==== Исходный текст ====
Изменить размер шрифта - +
И все же… Лучше поздно, чем никогда. Осознание вины – это в какой-то степени ее искупление.

Однажды (опять однажды!) раздался звонок из Киева. В трубке моего московского телефона возник застенчивый, сбивчивый голос:

– Простите, что без спроса врываюсь… Я – Костя Ершов. Вы меня не знаете… Я кинорежиссер, хотя ни одной картины еще не снял. Но читал и перечитывал ваши повести в «Юности»: это мой любимый журнал. Выбирал, что бы экранизировать…

– И на чем остановились?

– На «Позднем ребенке». Повесть, мне сказали, получила в Америке премию… Но для меня дело не в премии, а в том, что это произведение мне очень нравится… Вы разрешите его экранизировать?
====
_Задание_: Перепишите из отрывка о звонке из Киева фрагмент, начиная со слов «Изменить размер шрифта» и вплоть до слов «Вы разрешите его экранизировать?» включительно.
==== Список строк ====
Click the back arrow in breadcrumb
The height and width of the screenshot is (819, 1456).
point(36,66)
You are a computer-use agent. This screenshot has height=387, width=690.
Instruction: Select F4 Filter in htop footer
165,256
====
==== Список строк ====
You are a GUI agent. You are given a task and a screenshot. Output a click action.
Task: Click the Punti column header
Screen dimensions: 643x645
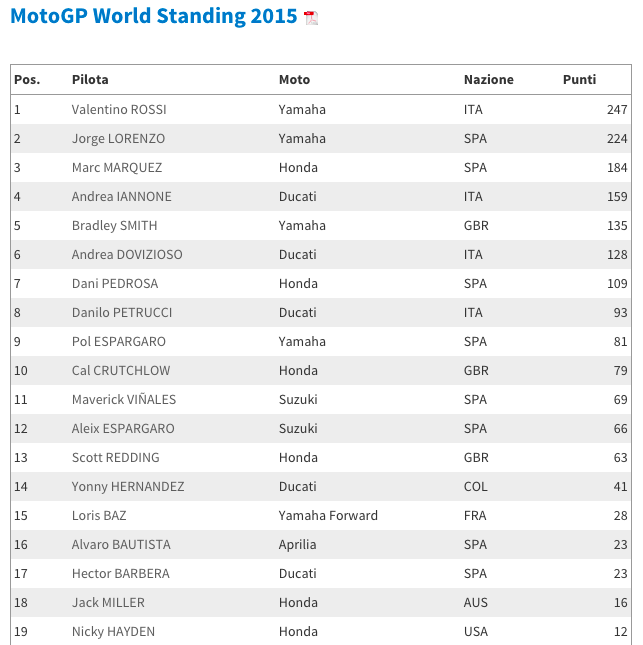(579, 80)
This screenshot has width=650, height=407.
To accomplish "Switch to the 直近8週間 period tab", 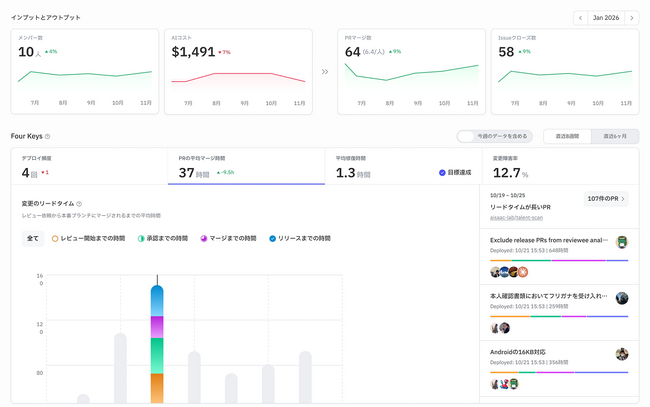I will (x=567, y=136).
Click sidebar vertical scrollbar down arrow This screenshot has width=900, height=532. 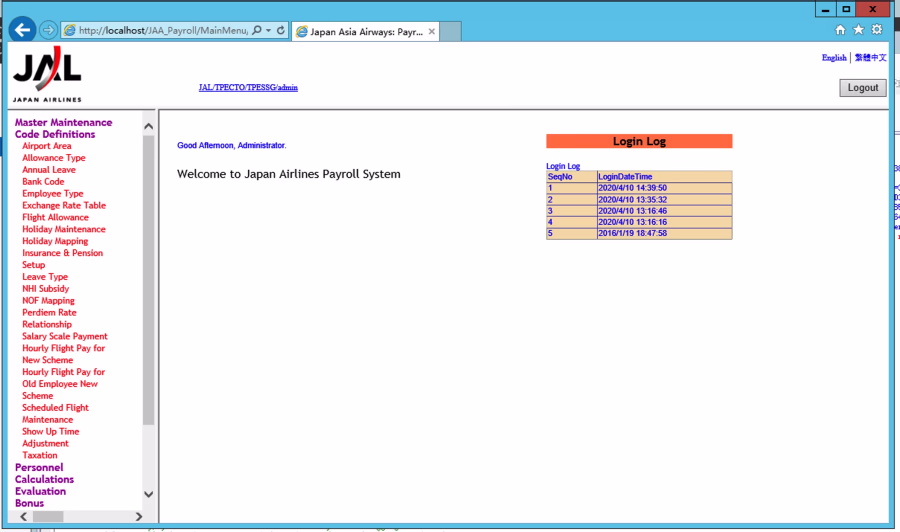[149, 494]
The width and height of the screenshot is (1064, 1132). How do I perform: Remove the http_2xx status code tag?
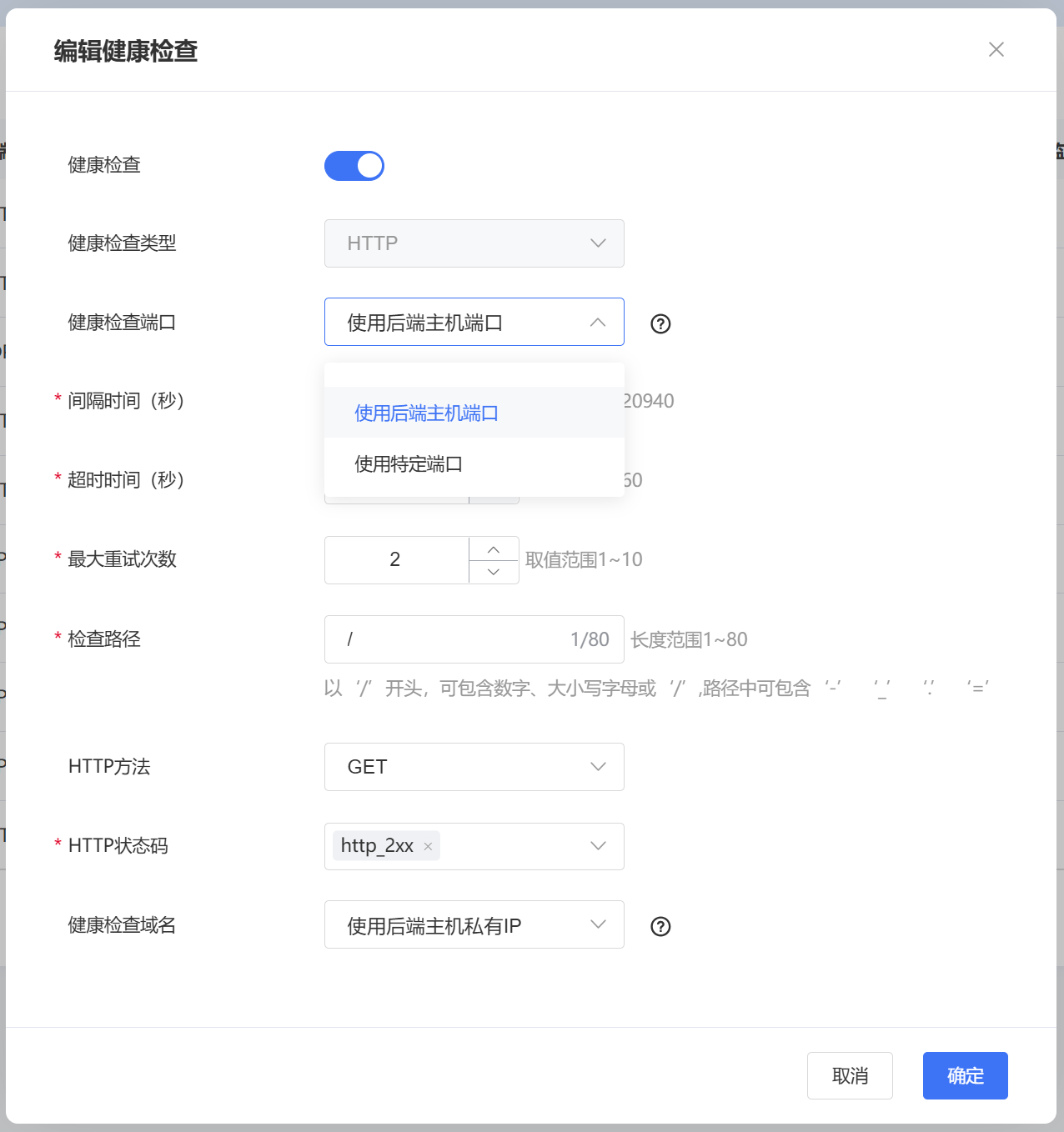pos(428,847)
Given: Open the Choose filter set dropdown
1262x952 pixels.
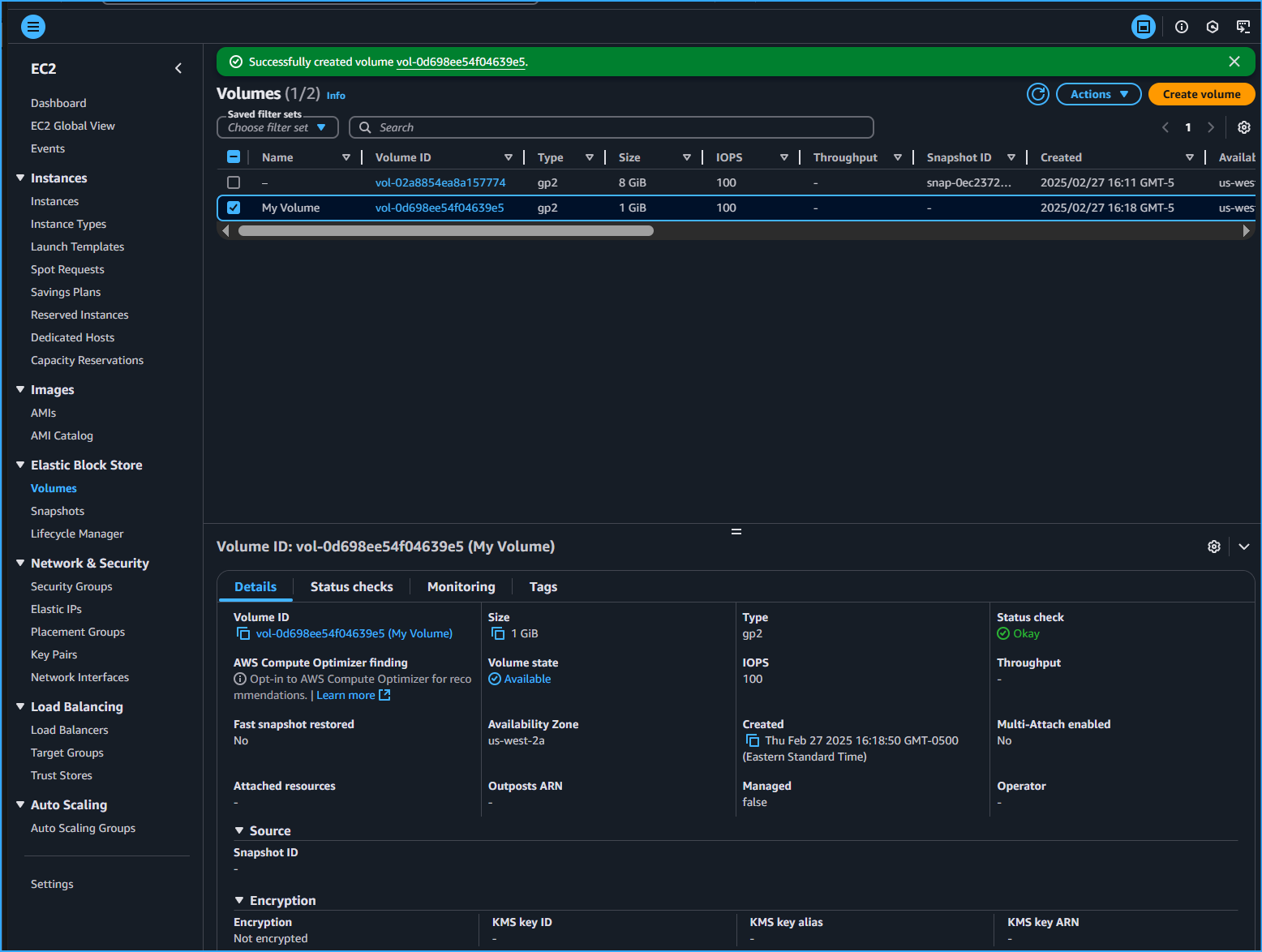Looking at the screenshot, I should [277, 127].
====
_Ответ на задание_:
Изменить размер шрифта - +
И все же… Лучше поздно, чем никогда. Осознание вины – это в какой-то степени ее искупление.

Однажды (опять однажды!) раздался звонок из Киева. В трубке моего московского телефона возник застенчивый, сбивчивый голос:

– Простите, что без спроса врываюсь… Я – Костя Ершов. Вы меня не знаете… Я кинорежиссер, хотя ни одной картины еще не снял. Но читал и перечитывал ваши повести в «Юности»: это мой любимый журнал. Выбирал, что бы экранизировать…

– И на чем остановились?

– На «Позднем ребенке». Повесть, мне сказали, получила в Америке премию… Но для меня дело не в премии, а в том, что это произведение мне очень нравится… Вы разрешите его экранизировать?